*** Opening Records for this exercise ***

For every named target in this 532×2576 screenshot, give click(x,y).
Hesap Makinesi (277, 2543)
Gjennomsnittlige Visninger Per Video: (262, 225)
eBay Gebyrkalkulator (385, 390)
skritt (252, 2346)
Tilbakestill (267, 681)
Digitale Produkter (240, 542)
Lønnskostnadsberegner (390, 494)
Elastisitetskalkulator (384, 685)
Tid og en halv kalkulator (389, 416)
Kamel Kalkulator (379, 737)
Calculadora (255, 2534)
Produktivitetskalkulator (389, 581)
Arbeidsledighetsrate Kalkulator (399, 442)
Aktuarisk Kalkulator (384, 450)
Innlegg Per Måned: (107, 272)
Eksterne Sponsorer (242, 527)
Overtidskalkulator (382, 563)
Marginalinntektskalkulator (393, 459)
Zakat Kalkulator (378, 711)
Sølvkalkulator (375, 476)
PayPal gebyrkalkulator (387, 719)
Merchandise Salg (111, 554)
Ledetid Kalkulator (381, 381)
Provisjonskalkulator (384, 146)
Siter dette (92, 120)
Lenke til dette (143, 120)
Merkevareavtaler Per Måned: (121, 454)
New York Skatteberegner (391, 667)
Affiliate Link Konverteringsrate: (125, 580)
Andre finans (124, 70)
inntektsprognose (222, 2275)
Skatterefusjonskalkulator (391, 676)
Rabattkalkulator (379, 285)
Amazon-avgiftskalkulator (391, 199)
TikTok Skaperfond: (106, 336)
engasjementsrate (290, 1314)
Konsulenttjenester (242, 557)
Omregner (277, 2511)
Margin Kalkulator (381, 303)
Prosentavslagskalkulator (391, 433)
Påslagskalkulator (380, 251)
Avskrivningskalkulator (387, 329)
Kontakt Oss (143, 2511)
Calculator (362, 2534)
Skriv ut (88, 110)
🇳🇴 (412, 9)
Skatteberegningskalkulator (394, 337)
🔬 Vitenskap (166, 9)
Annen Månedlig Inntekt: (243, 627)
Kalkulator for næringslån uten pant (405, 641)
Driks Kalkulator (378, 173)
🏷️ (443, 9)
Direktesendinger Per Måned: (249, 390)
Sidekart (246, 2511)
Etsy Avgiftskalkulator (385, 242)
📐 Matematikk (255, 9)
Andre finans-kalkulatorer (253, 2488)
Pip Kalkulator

*** Closing Records for this exercise ***

• _Task goal_
Set the entries above down once more, exactly as they stand.

• _Your response_
For every named target in this 532×2576 screenshot, give click(x,y).
Hesap Makinesi (277, 2543)
Gjennomsnittlige Visninger Per Video: (262, 225)
eBay Gebyrkalkulator (385, 390)
skritt (252, 2346)
Tilbakestill (267, 681)
Digitale Produkter (240, 542)
Lønnskostnadsberegner (390, 494)
Elastisitetskalkulator (384, 685)
Tid og en halv kalkulator (389, 416)
Kamel Kalkulator (379, 737)
Calculadora (255, 2534)
Produktivitetskalkulator (389, 581)
Arbeidsledighetsrate Kalkulator (399, 442)
Aktuarisk Kalkulator (384, 450)
Innlegg Per Måned: (107, 272)
Eksterne Sponsorer (242, 527)
Overtidskalkulator (382, 563)
Marginalinntektskalkulator (393, 459)
Zakat Kalkulator (378, 711)
Sølvkalkulator (375, 476)
PayPal gebyrkalkulator (387, 719)
Merchandise Salg (111, 554)
Ledetid Kalkulator (381, 381)
Provisjonskalkulator (384, 146)
Siter dette (92, 120)
Lenke til dette (143, 120)
Merkevareavtaler Per Måned: (121, 454)
New York Skatteberegner (391, 667)
Affiliate Link Konverteringsrate: (125, 580)
Andre finans (124, 70)
inntektsprognose (222, 2275)
Skatterefusjonskalkulator (391, 676)
Rabattkalkulator (379, 285)
Amazon-avgiftskalkulator (391, 199)
TikTok Skaperfond: (106, 336)
engasjementsrate (290, 1314)
Konsulenttjenester (242, 557)
Omregner (277, 2511)
Margin Kalkulator (381, 303)
Prosentavslagskalkulator (391, 433)
Påslagskalkulator (380, 251)
Avskrivningskalkulator (387, 329)
Kontakt Oss (143, 2511)
Calculator (362, 2534)
Skriv ut (88, 110)
🇳🇴 (412, 9)
Skatteberegningskalkulator (394, 337)
🔬 Vitenskap (166, 9)
Annen Månedlig Inntekt: (243, 627)
Kalkulator for næringslån uten pant (405, 641)
Driks Kalkulator (378, 173)
🏷️ (443, 9)
Direktesendinger Per Måned: (249, 390)
Sidekart (246, 2511)
Etsy Avgiftskalkulator (385, 242)
📐 Matematikk (255, 9)
Andre finans-kalkulatorer (253, 2488)
Pip Kalkulator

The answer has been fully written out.